Scam 1992 actor Pratik Gandhi on playing Harshad Mehta and transitioning from regional to national fame – Entertainment News , Firstpost
‘When you play a character like Harshad Mehta, who is my first big character that has reached so many viewers, the audience thinks that is who I am. So my real challenge starts now. I want to create and consistently deliver characters filled with complex human emotions.’
Born into a family of teachers, the greatest lesson Pratik Gandhi, the actor from Surat, learnt was from his father. During his days of “struggle” in Mumbai, when he would toggle between auditions, rehearsals, office and late night theatre performances, his father’s advice would keep him going. “Follow your heart.

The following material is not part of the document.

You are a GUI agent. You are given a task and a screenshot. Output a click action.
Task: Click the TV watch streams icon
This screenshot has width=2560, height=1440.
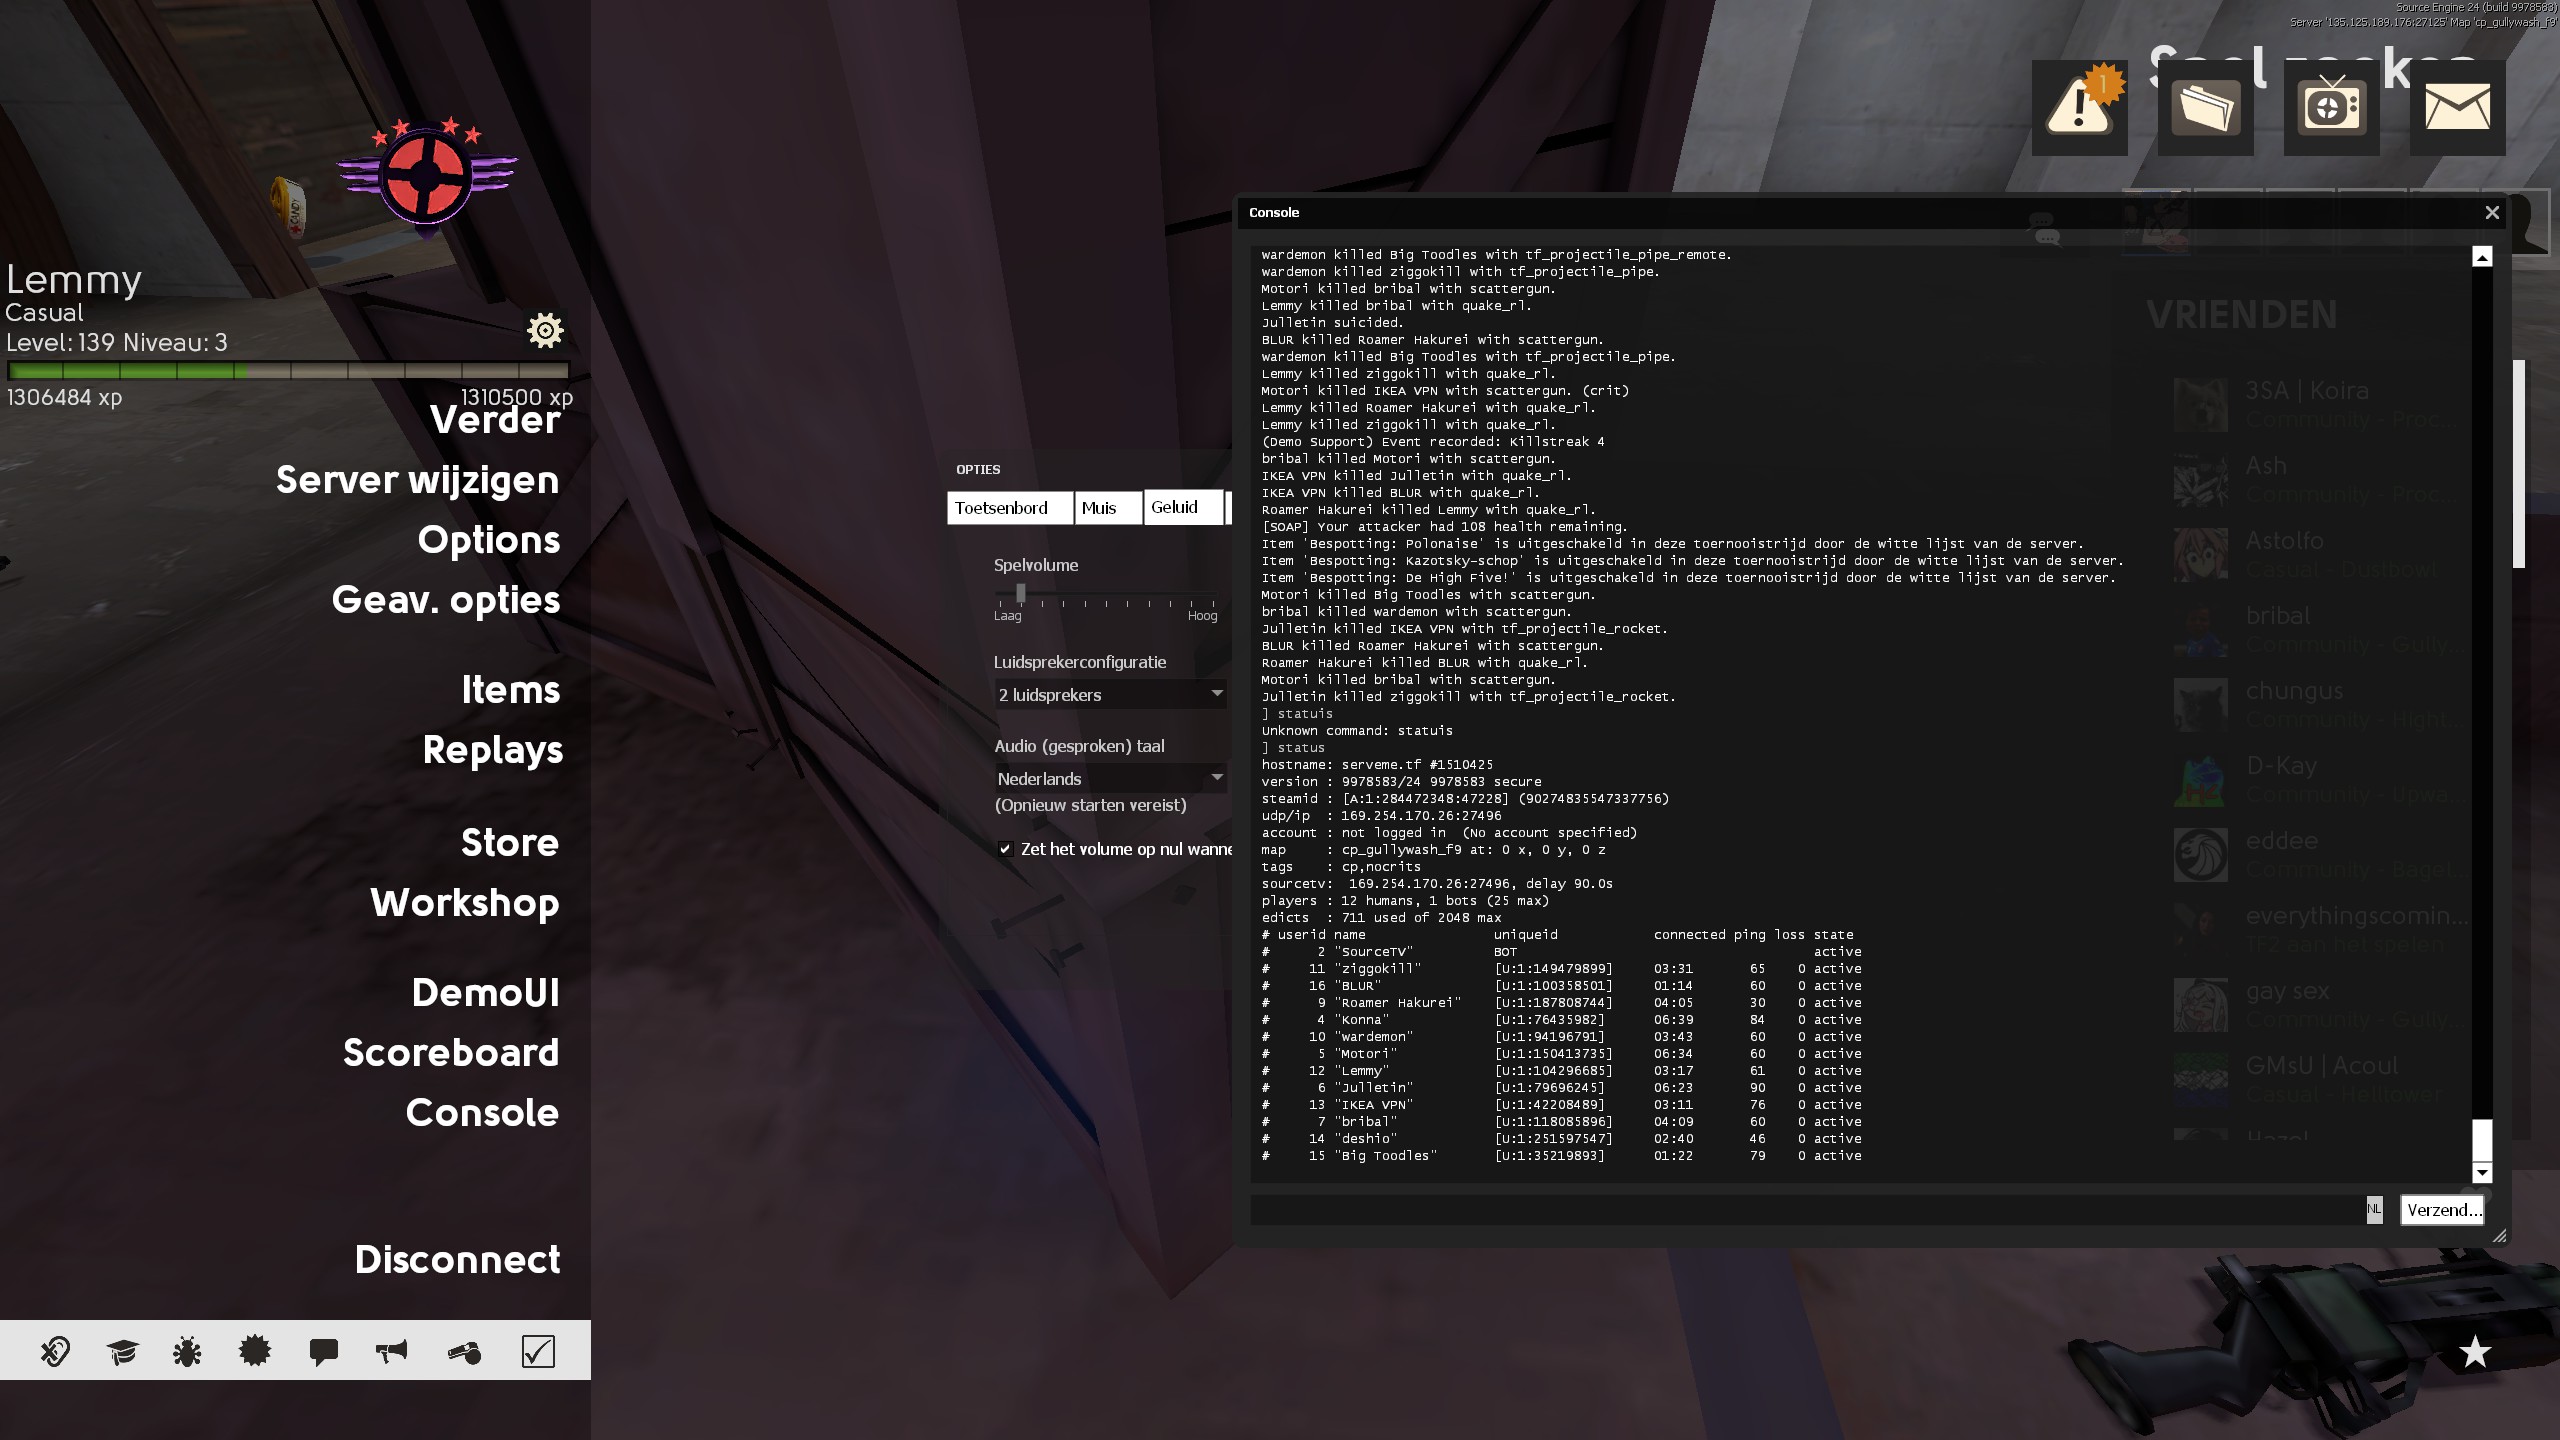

At worst you drive a smaller car and live in a smaller house, but you will be happy.”
Perhaps it’s for that reason that one of his favourite lines of dialogue, from the hugely successful web series, Scam 1992, in which he plays stock broker Harshad Mehta, is “Success kya hai? Failure ke baad ka naya chapter” (What is success? A new chapter that follows failure).
Even though he’s overwhelmed by the response to the show, and to his own work in the Hansal Mehta directed show, Gandhi is not flying high. Years of training and experience on the Gujarati theatre stage have given him the tool and grounding to stay rooted.
“I take all the praise and appreciation with a pinch of salt. Theatre taught me how not to take the accolades back home with me. Right now all the appreciation and praise is virtual and on social media, so it’s easier to disconnect,” says Gandhi, very clear that the audience’s feelings are towards a character he has created, but not for him. “After a play performance, suddenly 500 people are giving you a standing ovation for around eight minutes. That is overwhelming. But if you take that with you, you will be weighed down by the weight of that praise and then it is very difficult to perform the next time. So in theatre, we hear the applause, we bow and leave it all behind on that stage.”
An amateur actor in Surat, Gandhi moved to Mumbai in 2004 as a trained industrial engineer. The city gave him the opportunity to simultaneously engage with theatre and maintain a corporate job. He tried out for television and films too. Twelve years passed during which he attended numerous auditions and faced a number of rejections. A revered presence on the Gujarati stage, the hit Gujarati film Bey Yaar (2014) gave Gandhi the chance to step out of the glare of corporate strip lighting and step firmly into the actor’s spotlight.
In 2016 he starred in the National Award winning Gujarati film Wrong Side Raju while continuing to perform on the stage. “Bey Yaar changed a lot of things for the whole Gujarati film industry. Suddenly youngsters got connected with our cinema. The National Award (for best Gujarati film) for Wrong Side Raju was a big milestone. It was because of these two films, and my plays, that Hansal Mehta thought I could play the role of Harshad Mehta,” says Gandhi who is looking forward to the release of Bhavai, his first Hindi language feature film.
From being a major player in the regional space, Scam 1992 has catapulted Gandhi to the national stage. The offers have started coming in and Gandhi couldn’t be happier. “I am being considered for lead roles in a lot of mainstream projects – across languages and formats. I am keeping my fingers crossed that something good comes up,” he says. “As an actor one obviously wants to do something that gives you standing in the industry, and that also reaffirms one’s faith in the craft. In this field, with every project we have to grow as artists.”
No stranger to rigour and with an impressive appetite for memorising reams of text, Gandhi often performs a two-hour monologue at the 6pm show followed by a different play at 9pm the same day.
“For almost eight years now I have been performing monologues of 95 minutes to 105 minutes. For example, for the last five years I have been performing the one-man play Mohan No Masalo (about the early life of Mahatma Gandhi). One time I performed the same play in three different languages (Hindi, English and Gujarati) on the same day. Theatre has trained me to live those characters for a longer time but it has also trained me to switch on and off from multiple characters,” says Gandhi.
Ask Gandhi if, after playing the Big Bull of Dalal Street, he is now asked for stock market tips and he laughs. “Arre, yes! It’s the first joke I hear on any call. But honestly, I am also searching for a tip, because I have never invested in the stock market.” And what is his comeback to that compliment? “I say Harshad Mehta is a character. But now take my surname seriously.”
Fully aware of the tendency of audiences to imprint the character on the actor, Gandhi says, “When you play a character like Harshad Mehta, who is my first big character that has reached so many viewers, the audience thinks that is who I am. So my real challenge starts now. I want to create and consistently deliver characters filled with complex human emotions, where the audience sees the character, but does not see me.”
Pratik Gandhi will be back to shooting a few Gujarati films soon, and hopes the next challenge is waiting around the corner.